Il cancello che chiudeva l’accesso al patio dell’edificio brillava quel mattino con rinnovata ferocia, come se il fumo e la nebbia della notte prima avessero rivitalizzato per magia il suo ferro pluricentenario. Persino il drago che presiedeva lo stemma di famiglia sembrava contemplare il mondo con particolare orgoglio dalla sua nicchia scolpita nella pietra della facciata.

«Buongiorno, signor Palafox», lo salutò il domestico che venne ad aprirgli il cancello. «Temo che il signor Urbach non sia in casa stamattina...»

«Vorrei parlare con la signorina Urbach, Esteban. Lei è in casa o...?»

Il domestico rispose alla domanda lasciata a metà di Palafox con cortesia squisita.

«La signorina Urbach è in biblioteca. Se volete seguirmi in salotto, le annuncio la vostra visita.»

I due uomini attraversarono il patio d’armi ed entrarono nell’edificio da una delle porte situate sul lato est.
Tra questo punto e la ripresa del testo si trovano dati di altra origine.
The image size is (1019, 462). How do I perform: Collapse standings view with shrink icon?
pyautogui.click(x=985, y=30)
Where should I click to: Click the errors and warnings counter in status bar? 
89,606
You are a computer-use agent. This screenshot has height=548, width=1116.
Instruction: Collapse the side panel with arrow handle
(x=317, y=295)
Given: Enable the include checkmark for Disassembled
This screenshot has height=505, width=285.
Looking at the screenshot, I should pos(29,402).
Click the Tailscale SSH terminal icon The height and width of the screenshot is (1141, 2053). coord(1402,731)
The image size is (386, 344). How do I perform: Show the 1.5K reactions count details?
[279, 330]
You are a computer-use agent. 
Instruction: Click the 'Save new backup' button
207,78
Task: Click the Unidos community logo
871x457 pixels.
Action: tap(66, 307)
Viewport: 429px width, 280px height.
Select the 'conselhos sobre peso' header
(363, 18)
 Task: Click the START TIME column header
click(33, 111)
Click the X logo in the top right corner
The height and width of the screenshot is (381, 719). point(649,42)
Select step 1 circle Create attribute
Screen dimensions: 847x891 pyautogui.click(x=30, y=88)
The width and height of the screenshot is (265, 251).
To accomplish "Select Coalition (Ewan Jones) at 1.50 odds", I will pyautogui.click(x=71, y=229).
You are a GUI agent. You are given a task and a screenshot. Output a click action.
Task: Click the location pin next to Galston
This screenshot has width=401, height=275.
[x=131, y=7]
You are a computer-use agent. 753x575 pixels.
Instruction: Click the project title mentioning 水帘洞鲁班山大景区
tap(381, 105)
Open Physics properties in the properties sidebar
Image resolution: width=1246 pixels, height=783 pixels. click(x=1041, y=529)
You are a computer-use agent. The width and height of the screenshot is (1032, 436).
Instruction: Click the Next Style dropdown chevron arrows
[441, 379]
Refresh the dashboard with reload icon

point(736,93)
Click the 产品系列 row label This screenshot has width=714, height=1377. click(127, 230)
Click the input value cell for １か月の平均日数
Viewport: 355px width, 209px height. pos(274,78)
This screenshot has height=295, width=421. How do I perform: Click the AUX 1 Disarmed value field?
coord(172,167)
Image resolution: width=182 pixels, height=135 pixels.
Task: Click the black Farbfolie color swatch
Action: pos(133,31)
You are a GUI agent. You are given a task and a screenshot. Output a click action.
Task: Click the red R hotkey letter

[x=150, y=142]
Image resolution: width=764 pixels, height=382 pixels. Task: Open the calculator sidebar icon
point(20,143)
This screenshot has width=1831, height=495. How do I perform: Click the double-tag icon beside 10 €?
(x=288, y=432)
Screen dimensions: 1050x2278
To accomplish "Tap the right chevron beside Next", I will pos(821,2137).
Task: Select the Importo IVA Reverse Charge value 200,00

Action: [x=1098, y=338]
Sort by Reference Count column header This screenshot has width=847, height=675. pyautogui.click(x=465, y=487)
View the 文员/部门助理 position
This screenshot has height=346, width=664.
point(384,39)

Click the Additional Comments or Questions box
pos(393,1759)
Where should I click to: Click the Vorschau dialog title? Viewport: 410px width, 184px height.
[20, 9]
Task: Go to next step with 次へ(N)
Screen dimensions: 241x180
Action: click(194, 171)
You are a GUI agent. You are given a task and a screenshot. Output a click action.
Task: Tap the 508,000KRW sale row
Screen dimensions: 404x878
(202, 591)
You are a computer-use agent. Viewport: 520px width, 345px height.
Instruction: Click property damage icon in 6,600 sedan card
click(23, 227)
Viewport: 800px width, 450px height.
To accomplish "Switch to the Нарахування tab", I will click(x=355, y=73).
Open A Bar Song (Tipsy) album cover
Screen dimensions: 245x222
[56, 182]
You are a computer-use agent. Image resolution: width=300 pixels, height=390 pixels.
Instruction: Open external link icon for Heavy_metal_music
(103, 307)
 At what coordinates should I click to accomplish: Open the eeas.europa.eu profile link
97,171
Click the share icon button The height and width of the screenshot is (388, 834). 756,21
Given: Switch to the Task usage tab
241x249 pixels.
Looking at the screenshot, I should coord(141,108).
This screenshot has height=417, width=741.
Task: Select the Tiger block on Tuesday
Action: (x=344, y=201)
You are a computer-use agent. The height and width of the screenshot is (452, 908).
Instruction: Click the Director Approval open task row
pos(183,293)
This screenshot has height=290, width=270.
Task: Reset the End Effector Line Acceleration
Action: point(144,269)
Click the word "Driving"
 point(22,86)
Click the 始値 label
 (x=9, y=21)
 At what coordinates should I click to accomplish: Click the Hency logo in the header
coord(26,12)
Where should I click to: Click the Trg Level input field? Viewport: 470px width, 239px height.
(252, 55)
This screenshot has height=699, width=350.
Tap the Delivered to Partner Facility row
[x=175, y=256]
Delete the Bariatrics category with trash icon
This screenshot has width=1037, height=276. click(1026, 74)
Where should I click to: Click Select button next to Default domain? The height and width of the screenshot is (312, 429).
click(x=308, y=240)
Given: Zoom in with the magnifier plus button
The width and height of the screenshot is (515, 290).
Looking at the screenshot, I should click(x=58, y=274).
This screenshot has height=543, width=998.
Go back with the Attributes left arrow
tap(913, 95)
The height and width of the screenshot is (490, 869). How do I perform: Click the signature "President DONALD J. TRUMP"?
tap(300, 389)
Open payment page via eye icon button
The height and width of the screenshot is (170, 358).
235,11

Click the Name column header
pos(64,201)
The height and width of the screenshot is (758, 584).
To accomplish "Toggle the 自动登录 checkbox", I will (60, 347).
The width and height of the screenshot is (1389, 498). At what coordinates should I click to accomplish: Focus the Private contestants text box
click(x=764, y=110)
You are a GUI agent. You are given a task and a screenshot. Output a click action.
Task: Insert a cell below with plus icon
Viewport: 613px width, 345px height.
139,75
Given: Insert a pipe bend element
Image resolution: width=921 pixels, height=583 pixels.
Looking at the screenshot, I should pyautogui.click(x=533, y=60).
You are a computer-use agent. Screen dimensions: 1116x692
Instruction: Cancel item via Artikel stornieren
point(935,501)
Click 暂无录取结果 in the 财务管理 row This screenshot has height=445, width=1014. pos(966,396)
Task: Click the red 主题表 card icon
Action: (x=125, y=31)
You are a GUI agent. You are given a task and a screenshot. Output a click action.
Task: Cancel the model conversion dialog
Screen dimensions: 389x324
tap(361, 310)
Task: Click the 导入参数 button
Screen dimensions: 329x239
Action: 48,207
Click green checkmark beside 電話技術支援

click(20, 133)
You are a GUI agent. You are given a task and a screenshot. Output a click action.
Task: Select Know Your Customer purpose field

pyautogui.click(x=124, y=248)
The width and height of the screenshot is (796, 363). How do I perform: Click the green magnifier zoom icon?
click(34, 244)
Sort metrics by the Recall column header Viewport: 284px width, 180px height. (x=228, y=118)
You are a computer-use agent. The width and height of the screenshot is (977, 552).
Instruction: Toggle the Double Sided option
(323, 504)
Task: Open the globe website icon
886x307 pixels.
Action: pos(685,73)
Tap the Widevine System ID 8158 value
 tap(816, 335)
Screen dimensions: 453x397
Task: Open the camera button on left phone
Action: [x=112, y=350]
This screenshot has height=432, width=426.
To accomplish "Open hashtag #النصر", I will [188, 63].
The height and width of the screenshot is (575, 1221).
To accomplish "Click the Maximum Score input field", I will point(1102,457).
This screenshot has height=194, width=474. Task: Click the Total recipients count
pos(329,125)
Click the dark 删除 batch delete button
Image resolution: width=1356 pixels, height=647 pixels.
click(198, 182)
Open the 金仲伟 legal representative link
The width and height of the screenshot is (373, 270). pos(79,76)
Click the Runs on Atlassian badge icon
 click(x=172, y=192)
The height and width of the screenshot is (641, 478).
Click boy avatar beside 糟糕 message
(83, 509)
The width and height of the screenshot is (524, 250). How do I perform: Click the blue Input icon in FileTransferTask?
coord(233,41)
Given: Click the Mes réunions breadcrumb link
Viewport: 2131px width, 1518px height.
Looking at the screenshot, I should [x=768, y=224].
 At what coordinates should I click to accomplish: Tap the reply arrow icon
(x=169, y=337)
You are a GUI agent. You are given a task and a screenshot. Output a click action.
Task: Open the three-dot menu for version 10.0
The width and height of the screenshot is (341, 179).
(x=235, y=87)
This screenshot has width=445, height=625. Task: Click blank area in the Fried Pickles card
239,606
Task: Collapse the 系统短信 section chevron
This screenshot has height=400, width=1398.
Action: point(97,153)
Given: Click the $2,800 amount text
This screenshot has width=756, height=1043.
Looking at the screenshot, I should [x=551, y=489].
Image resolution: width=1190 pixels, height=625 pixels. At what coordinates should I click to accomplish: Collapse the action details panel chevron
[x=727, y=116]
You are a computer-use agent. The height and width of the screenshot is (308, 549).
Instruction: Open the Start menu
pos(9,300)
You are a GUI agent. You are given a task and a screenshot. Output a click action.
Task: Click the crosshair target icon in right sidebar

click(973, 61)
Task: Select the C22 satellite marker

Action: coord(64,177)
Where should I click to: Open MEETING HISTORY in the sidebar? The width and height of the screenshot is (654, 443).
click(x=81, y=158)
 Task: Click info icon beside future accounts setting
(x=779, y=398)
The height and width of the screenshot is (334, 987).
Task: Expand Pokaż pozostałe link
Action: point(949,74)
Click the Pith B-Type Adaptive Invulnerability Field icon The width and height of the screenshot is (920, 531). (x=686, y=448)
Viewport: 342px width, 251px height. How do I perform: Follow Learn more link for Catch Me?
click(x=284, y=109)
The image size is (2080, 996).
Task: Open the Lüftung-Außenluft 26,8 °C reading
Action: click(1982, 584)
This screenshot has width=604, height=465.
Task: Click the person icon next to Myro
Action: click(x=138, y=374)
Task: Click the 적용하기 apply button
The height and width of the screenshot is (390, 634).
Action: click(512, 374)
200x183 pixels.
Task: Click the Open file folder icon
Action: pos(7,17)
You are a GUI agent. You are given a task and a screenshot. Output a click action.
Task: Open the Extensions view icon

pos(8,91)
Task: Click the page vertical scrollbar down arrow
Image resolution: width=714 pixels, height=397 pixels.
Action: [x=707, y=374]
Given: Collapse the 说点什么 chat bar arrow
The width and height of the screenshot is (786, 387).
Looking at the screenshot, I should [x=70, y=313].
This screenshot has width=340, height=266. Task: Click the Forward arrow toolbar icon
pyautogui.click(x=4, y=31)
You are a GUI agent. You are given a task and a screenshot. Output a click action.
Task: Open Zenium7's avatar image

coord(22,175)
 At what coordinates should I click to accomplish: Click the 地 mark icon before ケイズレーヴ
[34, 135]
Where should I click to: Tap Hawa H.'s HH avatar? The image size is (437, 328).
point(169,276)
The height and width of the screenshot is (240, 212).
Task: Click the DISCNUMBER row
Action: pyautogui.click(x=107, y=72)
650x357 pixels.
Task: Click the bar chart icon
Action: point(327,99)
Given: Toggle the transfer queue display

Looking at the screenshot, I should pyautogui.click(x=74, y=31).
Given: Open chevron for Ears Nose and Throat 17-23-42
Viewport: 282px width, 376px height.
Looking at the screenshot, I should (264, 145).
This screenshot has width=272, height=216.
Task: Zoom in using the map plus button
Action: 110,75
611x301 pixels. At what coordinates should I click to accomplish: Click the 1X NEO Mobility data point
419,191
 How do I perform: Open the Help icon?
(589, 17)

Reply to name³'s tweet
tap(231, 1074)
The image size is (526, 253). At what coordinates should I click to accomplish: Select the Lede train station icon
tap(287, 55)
Un corridoio tortuoso li condusse alla scalinata principale, i cui gradini erano rivestiti di un tappeto così spesso che i piedi affondavano nella sua trama vegetale come se davvero stessero calpestando rampicanti e fiori selvatici. Giunti al piano nobile, il domestico si diresse verso la biblioteca indicando a Palafox la porta del salotto.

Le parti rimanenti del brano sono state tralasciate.